8.2 Exclusion criteria

Respondents are excluded from the blood pressure measure if they are:

  • Pregnant (If a pregnant woman wishes to have her blood pressure measured, you may do so, but do not record the readings in CAPI)

8.3 Equipment

You will need:

  • An Omron HEM 907 blood pressure monitor
  • Child/ small adult cuff (17‐22 cm)
  • Standard adult cuff (22‐32 cm)
  • Large adult cuff (32‐42 cm)
  • An AC adapter

8.3.1 Using the Omron HEM 907

Figure 4 shows the monitor of the Omron

Figure 4 The Omron HEM 907 monitor

Figure 4 The Omron HEM 907 monitor

1. Switch the monitor on by pressing the ON/OFF button. Wait for the READY TO MEASURE symbol to light, indicating the monitor is ready to start the measurement (approximately 2 seconds).

2. Check that the MODE selector is set to AVG (average) and P‐SET Volume (pressure setting) is set to auto.

3. Press the start button to begin the measurement. The cuff will start to inflate and take the first measurement. When the first measurement is complete, the LCD screen will show the systolic pressure, diastolic pressure and pulse rate. It will continue to do this at one minute intervals.

4. Press the ON/OFF button to turn it off.

5. If at any stage while you are taking the measurement you need to stop the monitor, press STOP and start the procedure again.

8.3.2 Charging the battery

The Omron HEM 907 is equipped with a rechargeable battery, which is usable for approximately 300 measurements when fully charged.

When the battery symbol in the BATTERY display starts to flash there are 20‐30 measurements left, you need to charge the battery soon. When a light battery symbol appears in the BATTERY display the battery needs to be put on charge immediately.

To recharge the battery:

Connect the monitor to the mains by connecting the AC adapter to the DC jack of the main unit and the electric outlet (as shown in figure 5). A battery symbol will appear in the CHARGING display when the battery is charging. When ready to use the symbol will disappear. A dark battery symbol in the BATTERY display indicates that the battery is charged and the machine is usable. The battery can be charged in approximately 12 hours.

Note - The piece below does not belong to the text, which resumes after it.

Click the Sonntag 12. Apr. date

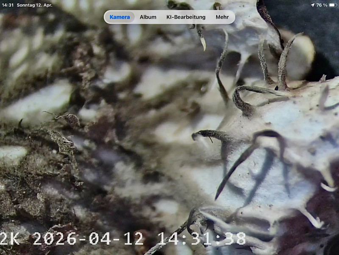pos(34,5)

Plug AC adapter into this port on the left side of the monitor.

Figure 5 Charging the battery

Figure 5 Charging the battery

NOTE: when the AC adapter is connected and the unit is turned off, the AC adapter charges the installed rechargeable battery. The Omron 907 is NOT designed to work off the mains adaptor; it should be run off the battery power pack. The mains adaptor should ONLY be used to charge the battery pack.

8.3.3 Technical faults/error readings

Refer to table 1 when error readings appear on the LCD screen.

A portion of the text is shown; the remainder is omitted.